[Collected data entries]
[Start of section]

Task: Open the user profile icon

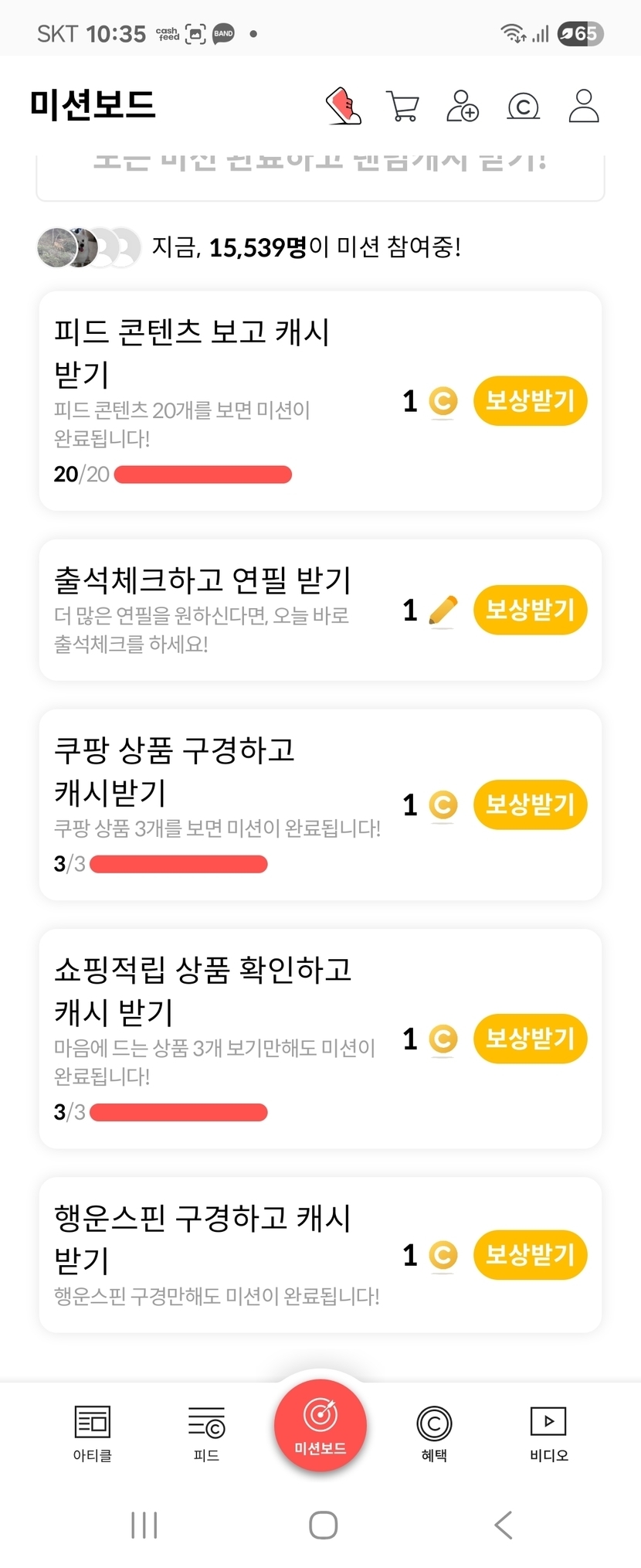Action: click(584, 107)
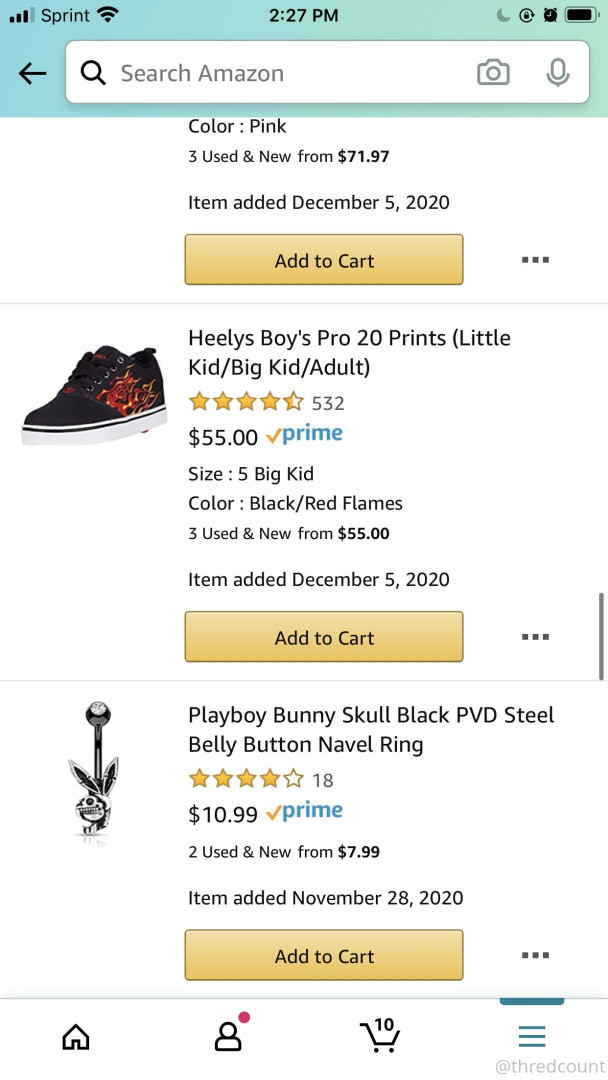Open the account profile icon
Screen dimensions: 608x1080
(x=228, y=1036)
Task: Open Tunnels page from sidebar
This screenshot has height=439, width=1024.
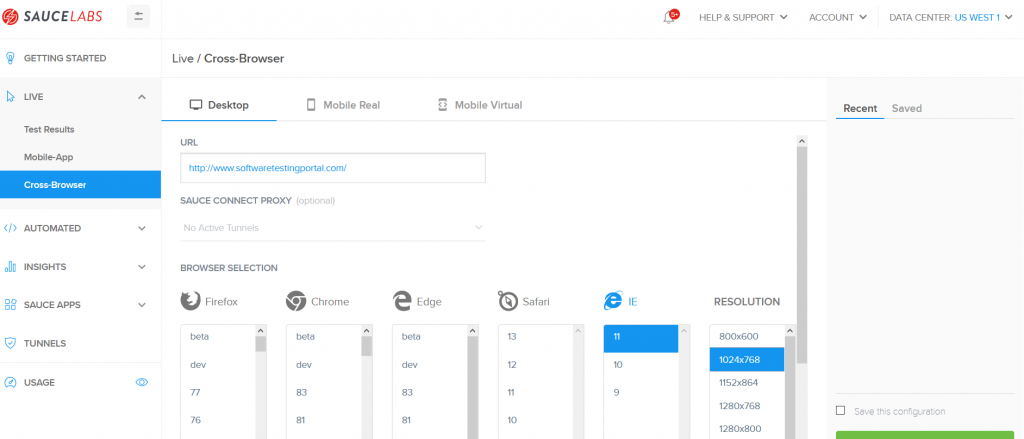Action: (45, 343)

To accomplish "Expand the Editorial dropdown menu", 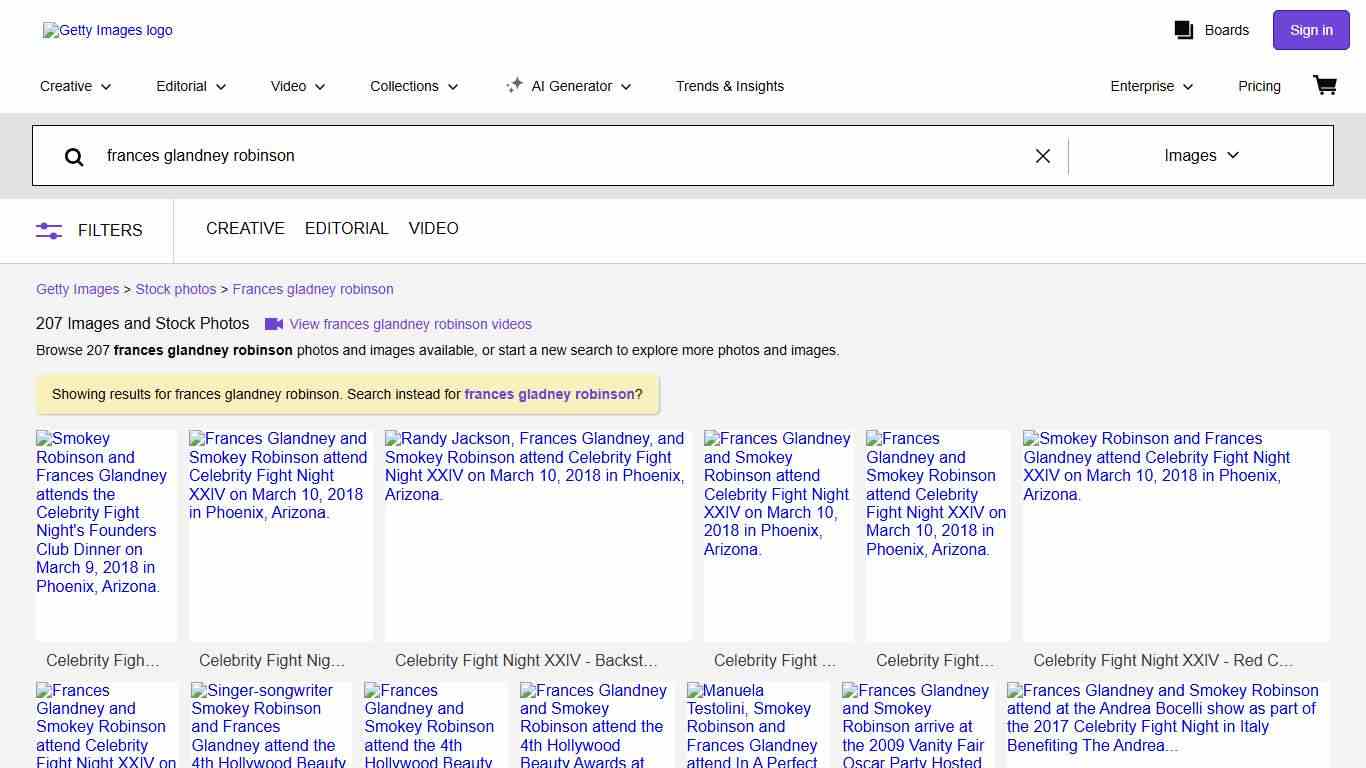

[End of section]

WORK ITEM: Could you write out the records again exactly, omitting each image?

ANSWER:
Task: Open the user profile icon

Action: click(584, 107)
Open the account profile icon
Screen dimensions: 608x1080
(x=228, y=1036)
Task: Open Tunnels page from sidebar
This screenshot has height=439, width=1024.
Action: (45, 343)

To accomplish "Expand the Editorial dropdown menu", 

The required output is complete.